March 23rd, 2013 No comments

Just stumbled upon a website offering an interesting feature: a personal page that reposts tiles/thumbnails of your tweets and RTs that contain links and favorities, as well as to your Facebook page and such blogs as you care to link to.

I logged on, and it made a beautiful page from just my Twitter activity, with the newest content on top and tabs for less recent tweets. Mine is here: TokyoTom. I added tabs that link to my Facebook page and to my LvMI blog, though I haven yet figured out how to change the tab order.

The RebelMouse Blog is here: https://www.rebelmouse.com/RebelMouse/#

The proprietor of RebelMouse describes it this way:

RebelMouse organizes your social presence into a beautiful, dynamic and social site — in minutes. It’s based on the idea that people are proud of what they share on social networks, but are starting to feel embarrassed about their websites.
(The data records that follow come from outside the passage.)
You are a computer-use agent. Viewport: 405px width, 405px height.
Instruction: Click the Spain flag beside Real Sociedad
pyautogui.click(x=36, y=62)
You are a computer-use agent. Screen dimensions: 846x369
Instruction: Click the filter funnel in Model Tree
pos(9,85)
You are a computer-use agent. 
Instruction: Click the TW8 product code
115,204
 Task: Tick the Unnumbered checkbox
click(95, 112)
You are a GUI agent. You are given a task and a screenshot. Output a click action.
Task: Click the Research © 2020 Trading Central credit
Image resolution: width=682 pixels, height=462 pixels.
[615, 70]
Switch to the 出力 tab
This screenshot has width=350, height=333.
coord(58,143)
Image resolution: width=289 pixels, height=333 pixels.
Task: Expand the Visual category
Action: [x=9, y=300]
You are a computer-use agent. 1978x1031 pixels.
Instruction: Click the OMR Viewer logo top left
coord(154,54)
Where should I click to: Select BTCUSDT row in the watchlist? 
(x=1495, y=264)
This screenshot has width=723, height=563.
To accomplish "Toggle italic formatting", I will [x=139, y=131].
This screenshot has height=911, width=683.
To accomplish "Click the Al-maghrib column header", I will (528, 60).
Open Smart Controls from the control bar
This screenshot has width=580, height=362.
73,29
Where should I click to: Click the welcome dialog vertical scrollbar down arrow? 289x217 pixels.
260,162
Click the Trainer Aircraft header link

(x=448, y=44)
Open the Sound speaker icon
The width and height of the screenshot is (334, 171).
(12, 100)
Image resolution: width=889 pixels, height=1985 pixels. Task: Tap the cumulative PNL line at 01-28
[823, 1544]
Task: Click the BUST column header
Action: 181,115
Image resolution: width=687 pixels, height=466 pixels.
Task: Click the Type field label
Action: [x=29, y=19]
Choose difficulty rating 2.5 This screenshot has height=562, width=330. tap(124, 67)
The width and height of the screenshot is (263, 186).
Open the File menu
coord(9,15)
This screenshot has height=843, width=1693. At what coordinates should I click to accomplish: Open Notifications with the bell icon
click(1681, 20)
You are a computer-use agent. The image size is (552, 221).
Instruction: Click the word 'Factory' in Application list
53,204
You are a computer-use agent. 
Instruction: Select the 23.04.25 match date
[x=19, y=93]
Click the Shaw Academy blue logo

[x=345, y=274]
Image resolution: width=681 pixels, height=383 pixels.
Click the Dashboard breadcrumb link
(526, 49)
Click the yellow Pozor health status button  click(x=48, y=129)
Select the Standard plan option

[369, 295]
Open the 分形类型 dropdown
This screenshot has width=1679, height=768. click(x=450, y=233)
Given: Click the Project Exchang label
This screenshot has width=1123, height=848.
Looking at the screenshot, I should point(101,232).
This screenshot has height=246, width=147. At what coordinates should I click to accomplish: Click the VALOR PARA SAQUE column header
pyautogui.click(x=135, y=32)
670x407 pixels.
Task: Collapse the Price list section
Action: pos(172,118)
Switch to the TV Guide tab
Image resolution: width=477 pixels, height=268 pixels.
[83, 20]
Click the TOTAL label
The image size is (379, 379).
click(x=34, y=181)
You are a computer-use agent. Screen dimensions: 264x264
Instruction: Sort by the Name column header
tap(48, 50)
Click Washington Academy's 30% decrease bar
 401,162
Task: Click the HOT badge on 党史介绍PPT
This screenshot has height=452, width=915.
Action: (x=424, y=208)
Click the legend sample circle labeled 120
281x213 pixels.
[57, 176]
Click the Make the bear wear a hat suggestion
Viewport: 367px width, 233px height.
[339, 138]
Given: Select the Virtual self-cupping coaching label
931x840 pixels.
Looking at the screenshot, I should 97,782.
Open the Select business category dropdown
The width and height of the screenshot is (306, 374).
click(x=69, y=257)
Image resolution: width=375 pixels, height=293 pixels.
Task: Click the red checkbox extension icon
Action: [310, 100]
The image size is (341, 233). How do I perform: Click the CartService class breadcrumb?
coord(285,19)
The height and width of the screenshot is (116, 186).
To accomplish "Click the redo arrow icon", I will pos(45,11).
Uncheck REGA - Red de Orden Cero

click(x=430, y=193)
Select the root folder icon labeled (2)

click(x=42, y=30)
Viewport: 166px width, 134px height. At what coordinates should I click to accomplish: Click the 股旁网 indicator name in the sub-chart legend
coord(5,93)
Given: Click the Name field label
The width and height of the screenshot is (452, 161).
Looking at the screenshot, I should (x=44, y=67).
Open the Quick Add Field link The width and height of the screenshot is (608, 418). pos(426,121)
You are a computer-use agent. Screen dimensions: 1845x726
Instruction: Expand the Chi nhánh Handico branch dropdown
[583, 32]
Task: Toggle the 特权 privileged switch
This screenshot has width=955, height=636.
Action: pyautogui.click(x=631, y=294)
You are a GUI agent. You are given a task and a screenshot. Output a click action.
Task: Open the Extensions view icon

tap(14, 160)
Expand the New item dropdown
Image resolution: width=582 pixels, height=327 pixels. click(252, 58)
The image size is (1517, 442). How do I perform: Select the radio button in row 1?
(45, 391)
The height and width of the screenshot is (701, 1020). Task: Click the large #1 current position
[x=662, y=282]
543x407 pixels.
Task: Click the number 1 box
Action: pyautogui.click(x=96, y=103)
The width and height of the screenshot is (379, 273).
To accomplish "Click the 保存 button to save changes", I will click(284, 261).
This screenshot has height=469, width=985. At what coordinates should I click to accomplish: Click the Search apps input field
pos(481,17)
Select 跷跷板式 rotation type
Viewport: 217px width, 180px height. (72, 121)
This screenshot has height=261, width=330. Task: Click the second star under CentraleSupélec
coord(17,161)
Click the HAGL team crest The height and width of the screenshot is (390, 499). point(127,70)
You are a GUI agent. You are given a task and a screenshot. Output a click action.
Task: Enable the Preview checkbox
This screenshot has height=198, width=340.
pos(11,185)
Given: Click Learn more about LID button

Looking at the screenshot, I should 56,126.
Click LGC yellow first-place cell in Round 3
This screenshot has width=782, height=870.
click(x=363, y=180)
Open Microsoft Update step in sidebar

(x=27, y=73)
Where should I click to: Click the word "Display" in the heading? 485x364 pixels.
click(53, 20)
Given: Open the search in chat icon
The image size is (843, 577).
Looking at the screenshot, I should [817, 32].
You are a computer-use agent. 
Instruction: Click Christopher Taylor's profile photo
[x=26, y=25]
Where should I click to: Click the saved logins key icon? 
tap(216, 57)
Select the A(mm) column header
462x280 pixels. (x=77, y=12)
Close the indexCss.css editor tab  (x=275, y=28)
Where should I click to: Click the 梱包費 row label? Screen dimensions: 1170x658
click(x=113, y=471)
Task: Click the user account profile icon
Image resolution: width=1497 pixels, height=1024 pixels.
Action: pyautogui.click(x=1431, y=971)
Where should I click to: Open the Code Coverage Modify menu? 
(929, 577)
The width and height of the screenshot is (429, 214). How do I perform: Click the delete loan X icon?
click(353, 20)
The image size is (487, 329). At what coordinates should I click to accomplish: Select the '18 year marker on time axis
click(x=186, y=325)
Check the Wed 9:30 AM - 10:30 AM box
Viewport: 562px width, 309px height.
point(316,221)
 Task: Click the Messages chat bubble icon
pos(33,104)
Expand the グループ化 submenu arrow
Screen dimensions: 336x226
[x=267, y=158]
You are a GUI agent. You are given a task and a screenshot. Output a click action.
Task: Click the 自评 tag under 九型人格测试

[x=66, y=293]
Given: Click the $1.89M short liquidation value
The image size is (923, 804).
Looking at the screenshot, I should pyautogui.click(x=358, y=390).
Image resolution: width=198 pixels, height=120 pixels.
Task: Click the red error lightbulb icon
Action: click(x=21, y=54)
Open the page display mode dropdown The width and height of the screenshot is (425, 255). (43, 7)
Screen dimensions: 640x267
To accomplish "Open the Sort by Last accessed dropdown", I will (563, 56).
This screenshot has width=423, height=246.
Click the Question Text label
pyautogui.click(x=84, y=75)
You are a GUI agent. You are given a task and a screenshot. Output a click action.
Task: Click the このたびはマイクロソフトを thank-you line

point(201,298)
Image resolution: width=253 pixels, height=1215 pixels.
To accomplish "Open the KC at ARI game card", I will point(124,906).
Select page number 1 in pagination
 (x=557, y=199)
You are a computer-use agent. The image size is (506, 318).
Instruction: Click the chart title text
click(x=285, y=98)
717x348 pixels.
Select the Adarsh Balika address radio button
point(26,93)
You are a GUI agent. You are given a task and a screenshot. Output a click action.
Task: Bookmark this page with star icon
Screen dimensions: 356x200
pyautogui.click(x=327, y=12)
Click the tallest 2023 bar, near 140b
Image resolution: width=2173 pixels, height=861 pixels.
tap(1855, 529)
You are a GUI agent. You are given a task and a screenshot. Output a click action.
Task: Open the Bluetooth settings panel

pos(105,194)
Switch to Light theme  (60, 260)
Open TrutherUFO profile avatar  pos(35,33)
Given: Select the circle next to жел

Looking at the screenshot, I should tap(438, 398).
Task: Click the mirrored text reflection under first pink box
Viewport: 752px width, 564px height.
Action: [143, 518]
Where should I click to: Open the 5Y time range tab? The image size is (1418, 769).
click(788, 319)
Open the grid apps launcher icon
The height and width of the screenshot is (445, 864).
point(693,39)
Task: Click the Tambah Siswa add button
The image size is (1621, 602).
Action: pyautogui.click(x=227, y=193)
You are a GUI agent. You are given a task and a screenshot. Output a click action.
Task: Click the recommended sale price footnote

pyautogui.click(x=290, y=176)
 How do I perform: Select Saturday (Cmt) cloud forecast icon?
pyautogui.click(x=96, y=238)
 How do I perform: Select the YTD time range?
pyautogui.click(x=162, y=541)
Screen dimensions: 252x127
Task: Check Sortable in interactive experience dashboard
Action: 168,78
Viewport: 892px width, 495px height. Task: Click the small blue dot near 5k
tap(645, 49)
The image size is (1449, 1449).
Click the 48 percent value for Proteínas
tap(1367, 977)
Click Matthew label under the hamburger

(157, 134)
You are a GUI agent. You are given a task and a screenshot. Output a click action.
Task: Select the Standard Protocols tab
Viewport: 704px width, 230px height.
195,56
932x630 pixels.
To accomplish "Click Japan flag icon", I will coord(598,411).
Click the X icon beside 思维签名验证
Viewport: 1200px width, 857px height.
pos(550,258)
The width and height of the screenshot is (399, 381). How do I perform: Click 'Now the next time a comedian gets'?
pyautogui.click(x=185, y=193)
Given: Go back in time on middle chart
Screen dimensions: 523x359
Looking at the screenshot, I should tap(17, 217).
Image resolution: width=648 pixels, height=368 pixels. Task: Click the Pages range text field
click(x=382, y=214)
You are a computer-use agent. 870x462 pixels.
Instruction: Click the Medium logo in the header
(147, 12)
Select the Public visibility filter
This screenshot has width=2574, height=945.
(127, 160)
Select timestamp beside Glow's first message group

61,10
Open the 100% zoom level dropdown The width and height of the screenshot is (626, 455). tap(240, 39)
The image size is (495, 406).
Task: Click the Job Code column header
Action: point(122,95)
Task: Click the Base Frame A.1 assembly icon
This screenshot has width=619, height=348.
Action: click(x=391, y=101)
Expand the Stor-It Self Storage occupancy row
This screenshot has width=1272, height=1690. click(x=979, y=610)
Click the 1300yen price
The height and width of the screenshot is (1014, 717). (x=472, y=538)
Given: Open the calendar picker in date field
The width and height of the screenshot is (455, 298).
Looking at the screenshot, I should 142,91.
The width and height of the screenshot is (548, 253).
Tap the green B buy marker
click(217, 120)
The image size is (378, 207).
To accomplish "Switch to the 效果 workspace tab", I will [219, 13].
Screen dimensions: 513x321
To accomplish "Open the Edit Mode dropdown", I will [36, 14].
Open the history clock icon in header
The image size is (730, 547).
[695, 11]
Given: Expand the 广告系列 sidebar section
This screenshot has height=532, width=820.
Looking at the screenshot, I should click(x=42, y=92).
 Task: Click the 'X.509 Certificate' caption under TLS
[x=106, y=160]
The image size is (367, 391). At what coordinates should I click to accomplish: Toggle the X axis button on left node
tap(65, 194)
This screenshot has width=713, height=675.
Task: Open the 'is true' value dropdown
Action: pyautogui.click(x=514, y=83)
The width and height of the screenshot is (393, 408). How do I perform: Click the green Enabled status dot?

RebelMouse is your social front page and automatically updates as you post on social networks as well as when you blog directly on your site.

But you don’t have to take our word for it; check out these articles by amazing writers: 
By Sarah Lacy of Pando Daily  
By Allyson Shontell of Business Insider

We’ve also been using our own RebelMouse to help us collect press like the above and provide updates that will help users better understand RebelMouse and how they can get the most out of it 🙂 

But another way to say think about this is: What if you could build an awesome, social-first blog without spending on developers and designers and losing hours on your own efforts?

What if you could be active and engaging on Twitter, Facebook and other social networks, and just because of that have an incredible site too?  

What if you could also mix in your original content, creating blog posts, slideshows, and galleries on RebelMouse, complete with links that support your thesis (either personal or for your business or passion)?

Making this simple, effortless, and beautiful is our mission at RebelMouse.  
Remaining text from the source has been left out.